• TO DO
Edit the records below so that every "GUI agent" reads "interface agent", and leave everything else unchanged.

• EXCERPTED DATA

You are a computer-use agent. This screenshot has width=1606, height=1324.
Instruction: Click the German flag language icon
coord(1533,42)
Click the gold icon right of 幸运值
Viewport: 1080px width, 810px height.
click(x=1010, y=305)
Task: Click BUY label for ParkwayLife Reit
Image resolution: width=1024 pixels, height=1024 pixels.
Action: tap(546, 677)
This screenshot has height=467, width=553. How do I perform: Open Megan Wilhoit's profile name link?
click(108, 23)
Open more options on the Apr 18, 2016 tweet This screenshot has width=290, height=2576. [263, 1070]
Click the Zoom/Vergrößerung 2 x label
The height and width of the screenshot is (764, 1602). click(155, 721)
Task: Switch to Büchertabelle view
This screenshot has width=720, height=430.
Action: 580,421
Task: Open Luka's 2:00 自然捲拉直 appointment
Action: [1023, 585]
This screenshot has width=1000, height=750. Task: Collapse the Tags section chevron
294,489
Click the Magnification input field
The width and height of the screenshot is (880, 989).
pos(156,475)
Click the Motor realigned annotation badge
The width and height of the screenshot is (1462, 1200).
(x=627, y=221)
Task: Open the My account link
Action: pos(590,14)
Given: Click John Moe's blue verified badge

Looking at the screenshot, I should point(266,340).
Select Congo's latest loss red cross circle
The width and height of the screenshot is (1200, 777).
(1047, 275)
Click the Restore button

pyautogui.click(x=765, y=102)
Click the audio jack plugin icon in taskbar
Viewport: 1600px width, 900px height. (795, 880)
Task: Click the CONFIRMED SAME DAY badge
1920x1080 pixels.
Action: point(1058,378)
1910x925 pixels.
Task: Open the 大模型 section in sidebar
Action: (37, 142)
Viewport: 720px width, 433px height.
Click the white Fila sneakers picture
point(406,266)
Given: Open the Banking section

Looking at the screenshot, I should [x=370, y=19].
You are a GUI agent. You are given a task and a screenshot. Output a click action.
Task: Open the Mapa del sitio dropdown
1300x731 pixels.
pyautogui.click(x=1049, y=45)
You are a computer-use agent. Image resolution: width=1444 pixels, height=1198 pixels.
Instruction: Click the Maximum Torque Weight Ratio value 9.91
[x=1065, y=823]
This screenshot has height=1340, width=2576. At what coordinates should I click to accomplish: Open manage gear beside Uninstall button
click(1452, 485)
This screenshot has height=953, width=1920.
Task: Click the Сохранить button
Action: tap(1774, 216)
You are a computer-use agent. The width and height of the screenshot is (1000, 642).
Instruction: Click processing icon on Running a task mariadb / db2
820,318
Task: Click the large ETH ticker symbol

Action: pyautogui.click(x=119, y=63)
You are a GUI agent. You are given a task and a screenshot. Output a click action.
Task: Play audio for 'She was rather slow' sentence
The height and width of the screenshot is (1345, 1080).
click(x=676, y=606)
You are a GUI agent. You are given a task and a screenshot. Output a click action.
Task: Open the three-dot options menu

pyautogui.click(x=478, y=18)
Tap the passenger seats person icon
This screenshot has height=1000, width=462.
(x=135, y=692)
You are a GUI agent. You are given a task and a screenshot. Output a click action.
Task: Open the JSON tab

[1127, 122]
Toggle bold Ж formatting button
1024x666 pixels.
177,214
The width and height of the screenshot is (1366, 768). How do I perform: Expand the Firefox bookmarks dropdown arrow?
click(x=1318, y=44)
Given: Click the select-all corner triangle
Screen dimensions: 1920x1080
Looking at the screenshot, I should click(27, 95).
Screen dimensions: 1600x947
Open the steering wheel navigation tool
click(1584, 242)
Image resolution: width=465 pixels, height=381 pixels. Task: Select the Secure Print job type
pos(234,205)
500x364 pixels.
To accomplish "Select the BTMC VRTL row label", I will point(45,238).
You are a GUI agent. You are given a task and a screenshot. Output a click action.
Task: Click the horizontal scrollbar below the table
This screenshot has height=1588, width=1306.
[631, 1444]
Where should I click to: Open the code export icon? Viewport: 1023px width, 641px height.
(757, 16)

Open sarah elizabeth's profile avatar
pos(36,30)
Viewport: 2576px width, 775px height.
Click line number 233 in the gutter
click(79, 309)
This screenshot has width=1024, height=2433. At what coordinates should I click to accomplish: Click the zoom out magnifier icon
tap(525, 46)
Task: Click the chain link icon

• COMPLETE OUTPUT
You are a computer-use agent. This screenshot has width=1606, height=1324.
Instruction: Click the German flag language icon
coord(1533,42)
Click the gold icon right of 幸运值
Viewport: 1080px width, 810px height.
click(x=1010, y=305)
Task: Click BUY label for ParkwayLife Reit
Image resolution: width=1024 pixels, height=1024 pixels.
Action: tap(546, 677)
This screenshot has height=467, width=553. How do I perform: Open Megan Wilhoit's profile name link?
click(108, 23)
Open more options on the Apr 18, 2016 tweet This screenshot has width=290, height=2576. [263, 1070]
Click the Zoom/Vergrößerung 2 x label
The height and width of the screenshot is (764, 1602). click(155, 721)
Task: Switch to Büchertabelle view
This screenshot has width=720, height=430.
Action: 580,421
Task: Open Luka's 2:00 自然捲拉直 appointment
Action: [1023, 585]
This screenshot has width=1000, height=750. Task: Collapse the Tags section chevron
294,489
Click the Magnification input field
The width and height of the screenshot is (880, 989).
pos(156,475)
Click the Motor realigned annotation badge
The width and height of the screenshot is (1462, 1200).
(x=627, y=221)
Task: Open the My account link
Action: pos(590,14)
Given: Click John Moe's blue verified badge

Looking at the screenshot, I should point(266,340).
Select Congo's latest loss red cross circle
The width and height of the screenshot is (1200, 777).
(1047, 275)
Click the Restore button

pyautogui.click(x=765, y=102)
Click the audio jack plugin icon in taskbar
Viewport: 1600px width, 900px height. (795, 880)
Task: Click the CONFIRMED SAME DAY badge
1920x1080 pixels.
Action: point(1058,378)
1910x925 pixels.
Task: Open the 大模型 section in sidebar
Action: (37, 142)
Viewport: 720px width, 433px height.
Click the white Fila sneakers picture
point(406,266)
Given: Open the Banking section

Looking at the screenshot, I should [x=370, y=19].
You are a interface agent. You are given a task and a screenshot. Output a click action.
Task: Open the Mapa del sitio dropdown
1300x731 pixels.
pyautogui.click(x=1049, y=45)
You are a computer-use agent. Image resolution: width=1444 pixels, height=1198 pixels.
Instruction: Click the Maximum Torque Weight Ratio value 9.91
[x=1065, y=823]
This screenshot has height=1340, width=2576. At what coordinates should I click to accomplish: Open manage gear beside Uninstall button
click(1452, 485)
This screenshot has height=953, width=1920.
Task: Click the Сохранить button
Action: tap(1774, 216)
You are a computer-use agent. The width and height of the screenshot is (1000, 642).
Instruction: Click processing icon on Running a task mariadb / db2
820,318
Task: Click the large ETH ticker symbol

Action: pyautogui.click(x=119, y=63)
You are a interface agent. You are given a task and a screenshot. Output a click action.
Task: Play audio for 'She was rather slow' sentence
The height and width of the screenshot is (1345, 1080).
click(x=676, y=606)
You are a interface agent. You are given a task and a screenshot. Output a click action.
Task: Open the three-dot options menu

pyautogui.click(x=478, y=18)
Tap the passenger seats person icon
This screenshot has height=1000, width=462.
(x=135, y=692)
You are a interface agent. You are given a task and a screenshot. Output a click action.
Task: Open the JSON tab

[1127, 122]
Toggle bold Ж formatting button
1024x666 pixels.
177,214
The width and height of the screenshot is (1366, 768). How do I perform: Expand the Firefox bookmarks dropdown arrow?
click(x=1318, y=44)
Given: Click the select-all corner triangle
Screen dimensions: 1920x1080
Looking at the screenshot, I should click(27, 95).
Screen dimensions: 1600x947
Open the steering wheel navigation tool
click(1584, 242)
Image resolution: width=465 pixels, height=381 pixels. Task: Select the Secure Print job type
pos(234,205)
500x364 pixels.
To accomplish "Select the BTMC VRTL row label", I will point(45,238).
You are a interface agent. You are given a task and a screenshot. Output a click action.
Task: Click the horizontal scrollbar below the table
This screenshot has height=1588, width=1306.
[631, 1444]
Where should I click to: Open the code export icon? Viewport: 1023px width, 641px height.
(757, 16)

Open sarah elizabeth's profile avatar
pos(36,30)
Viewport: 2576px width, 775px height.
Click line number 233 in the gutter
click(79, 309)
This screenshot has width=1024, height=2433. At what coordinates should I click to accomplish: Click the zoom out magnifier icon
tap(525, 46)
Task: Click the chain link icon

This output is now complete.